We've known for a while that Google (NAS: GOOG) has a sense of humor. The company's April Fool's jokes have become about as legendary as our own. But timing? The company that kept Gmail in beta for years and released the Honeycomb tablet operating system before it was ready to make a serious run at the iPad has never been known for timing.
That may finally be changing. Last week, just as the fall TV season was starting to gather steam, the Big G announced plans that could disrupt every major cable and satellite provider, and possibly some of the big studios as well.
A better YouTube
Specifically, the search specialist said in a blog post that it is planning upwards of 100 new channels for broadcasting original content across a variety of categories. The Wall Street Journal subsequently cited anonymous sources who say Google has committed roughly $100 million in advance payments to create the channels.
Several A-list stars are involved, the Journal says, including Madonna, Jay-Z, Two And a Half Men star Ashton Kutcher, Rainn Wilson of The Office, and Sofia Vergara of Modern Family. Each channel will feature its own programming lineup to be broadcast exclusively on YouTube for 18 months. Producers are to take in 55% of ad revenue after Google recoups upfront payments, the Journal reported.

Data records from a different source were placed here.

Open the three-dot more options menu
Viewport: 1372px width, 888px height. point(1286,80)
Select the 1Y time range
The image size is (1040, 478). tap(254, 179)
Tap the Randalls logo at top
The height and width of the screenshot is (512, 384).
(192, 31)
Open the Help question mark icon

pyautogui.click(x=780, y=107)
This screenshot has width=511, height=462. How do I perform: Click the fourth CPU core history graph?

Imagine what this means for the likes of Cablevision (NAS: CVC) , Comcast (NAS: CMCSA) , DirecTV (NAS: DTV) , and DISH Network (NAS: DISH) . Consumers who've long wondered whether paying upwards of $100 to $200 a month for live programming might question the need for the portals they've begrudgingly come to rely upon.
But that's sugarcoating it. Eight of the top nine cable providers lost an average of 200,000 subscribers in the second quarter. I'll be surprised if Q3 data is much different. Time Warner Cable has already said it lost 128,000 residential video subscribers in the third-quarter.

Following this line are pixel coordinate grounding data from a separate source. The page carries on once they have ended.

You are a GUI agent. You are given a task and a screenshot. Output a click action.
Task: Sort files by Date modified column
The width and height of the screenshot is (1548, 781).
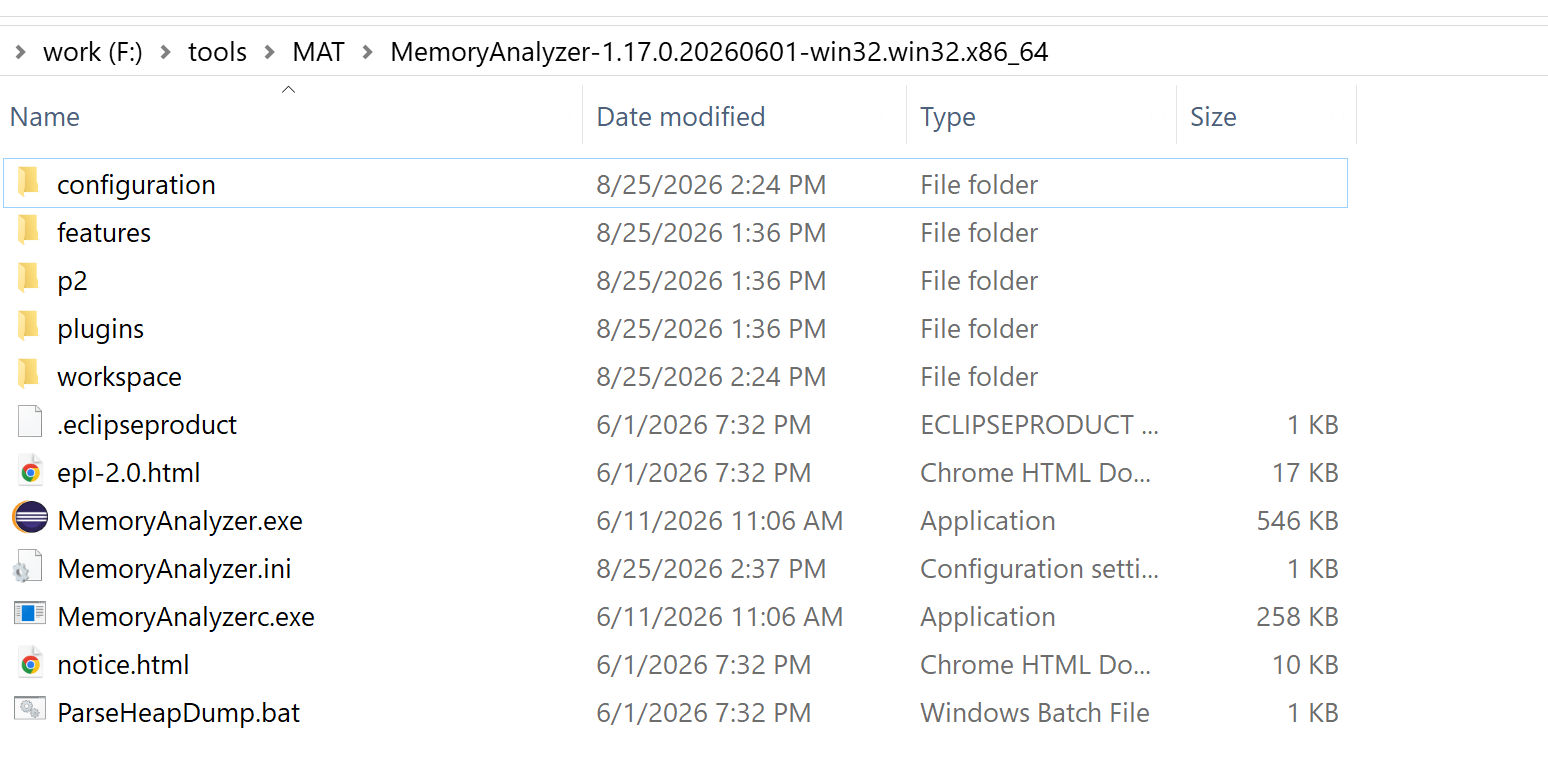pos(681,117)
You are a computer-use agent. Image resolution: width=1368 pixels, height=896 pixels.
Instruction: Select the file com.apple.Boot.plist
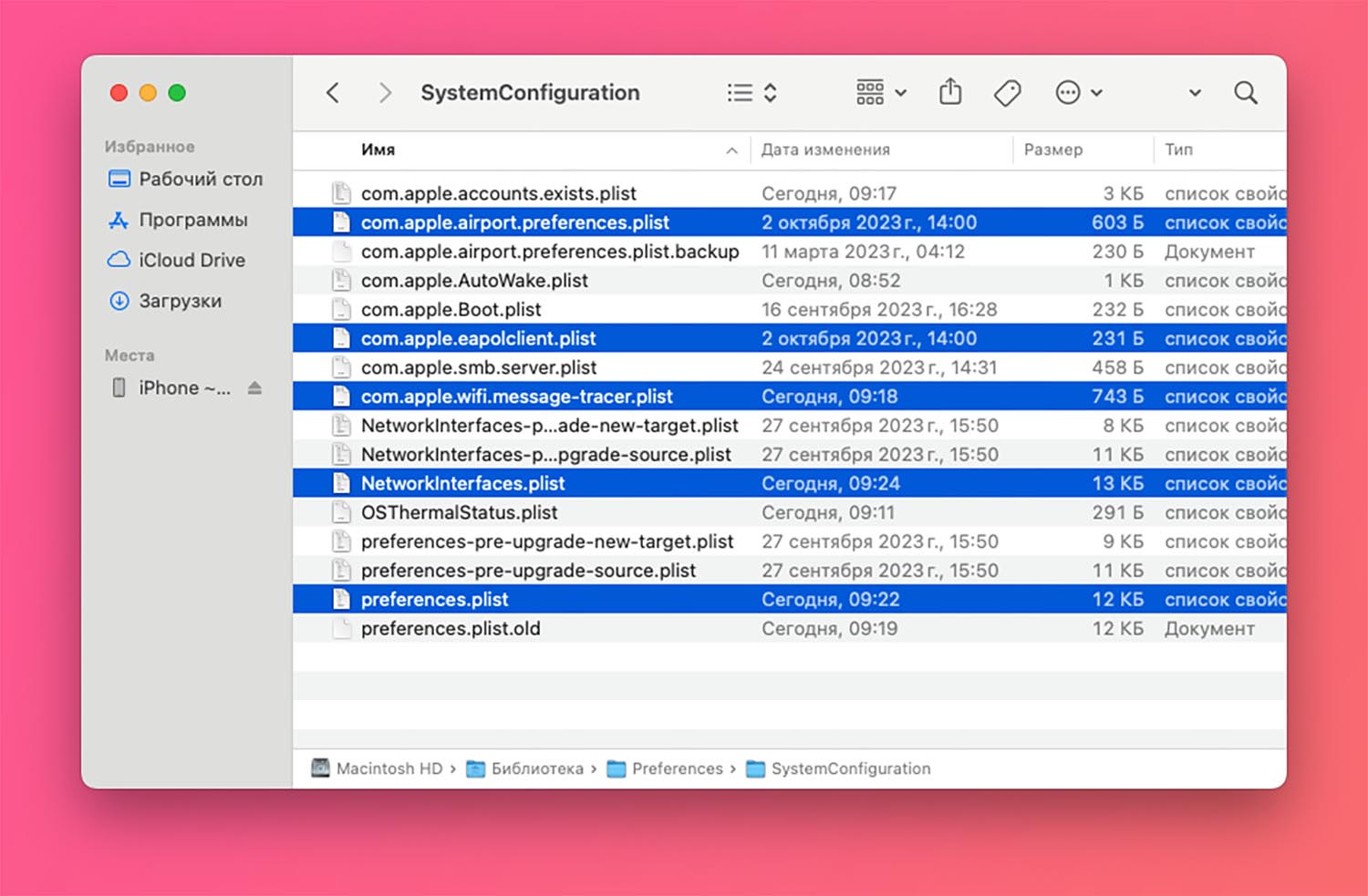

More Dexter than Michael Meyers
Meanwhile, ABC, CBS (NYS: CBS) , and NBC will now face a fight for the hundreds of billions in TV ad revenue that flows to them as YouTube grows to be a network in and of itself. There's also a history of having infighting work in Google's favor. Cablevision and Fox failed to negotiate channel rights last year at this time. What happens when YouTube offers an alternative wherein carrying rates could be cheaper? Studios and distributors -- both of which could lose as YouTube gains -- could go to war with each other as Google waits on the sidelines.
We're still early in the process of YouTube's process of funding unique content over the Web. We don't know how good it will be. We don't know whether viewers' attachment to the television and known TV brands will make a difference, but I sense that the disruption here is bigger than most of Hollywood would like to believe.

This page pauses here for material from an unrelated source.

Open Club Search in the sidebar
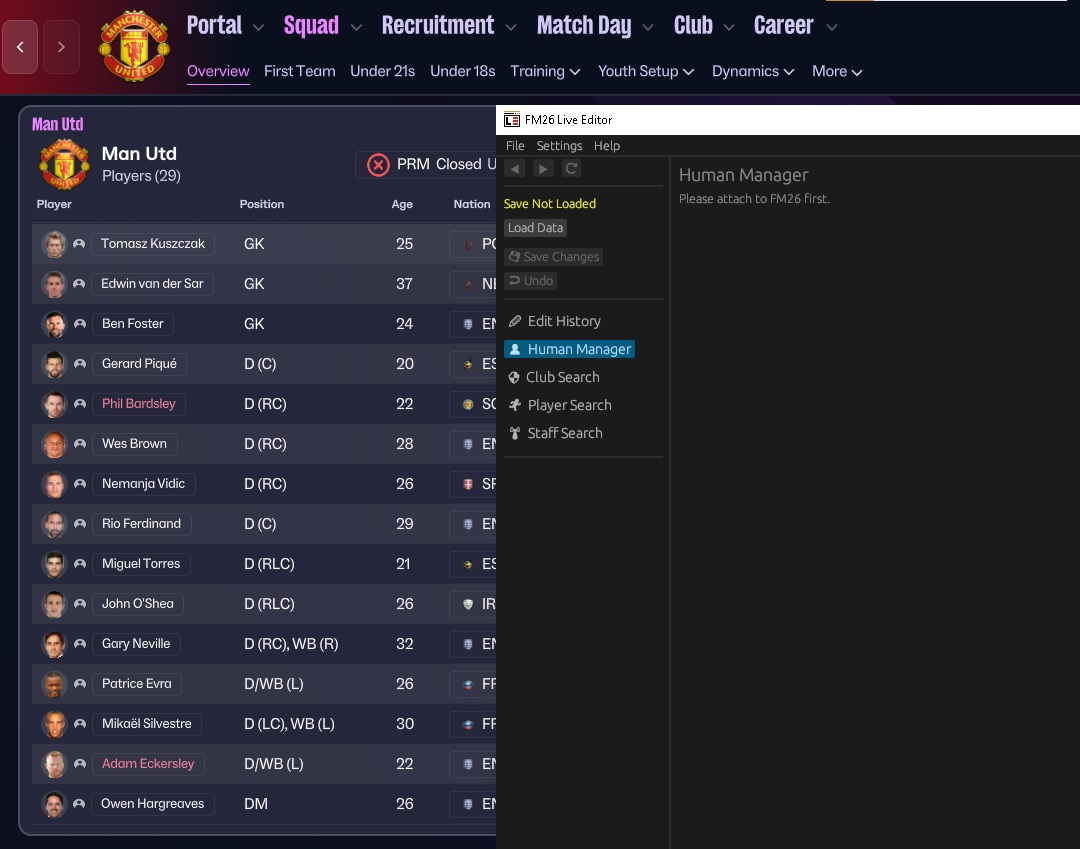Screen dimensions: 1080x849 (562, 377)
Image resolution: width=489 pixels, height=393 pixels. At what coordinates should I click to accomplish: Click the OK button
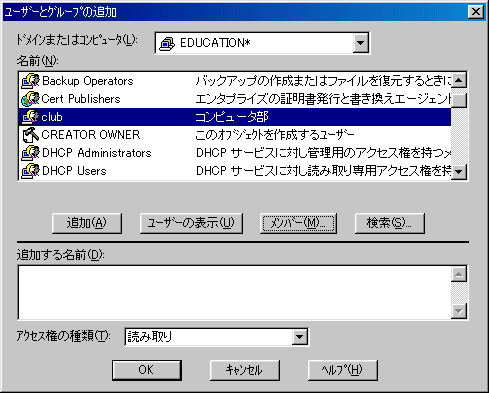point(147,370)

Why? Consider where YouTube is. You can get it on any iOS or Android device. That includes everything from Apple (NAS: AAPL) TV to Google's own set-top boxes to iPads, Android tabs, and tens of millions of smartphones. Distribution that television networks have long dreamed of -- distribution that could appreciably increase the available advertising pie -- would fall first to YouTube and its partners and Hollywood second. Reversals of fortune don't get more dramatic than that.
Going with the Halloween theme, it may be instructive to think of this new and improved YouTube as more like Dexter than Michael Meyers. The Showtime serial killer doesn't hunt innocents, but other serial killers. A bad guy who also happens to be a good guy -- if, that is, you buy the notion that good guys can also be cold-blooded killers. Happy Halloween, Hollywood. Enjoy it while you still can.
Now it's your turn at the podium. Do you believe the new YouTube will become a disruptive force? Please weigh in using the comments box below. Or if you'd prefer to avoid the risk of investing in ever-shifting industries such as media and entertainment while also boosting your returns, I recommend The Motley Fool's new special report, which features 11 top-performing dividend stocks. Get your copy now -- it's 100% free.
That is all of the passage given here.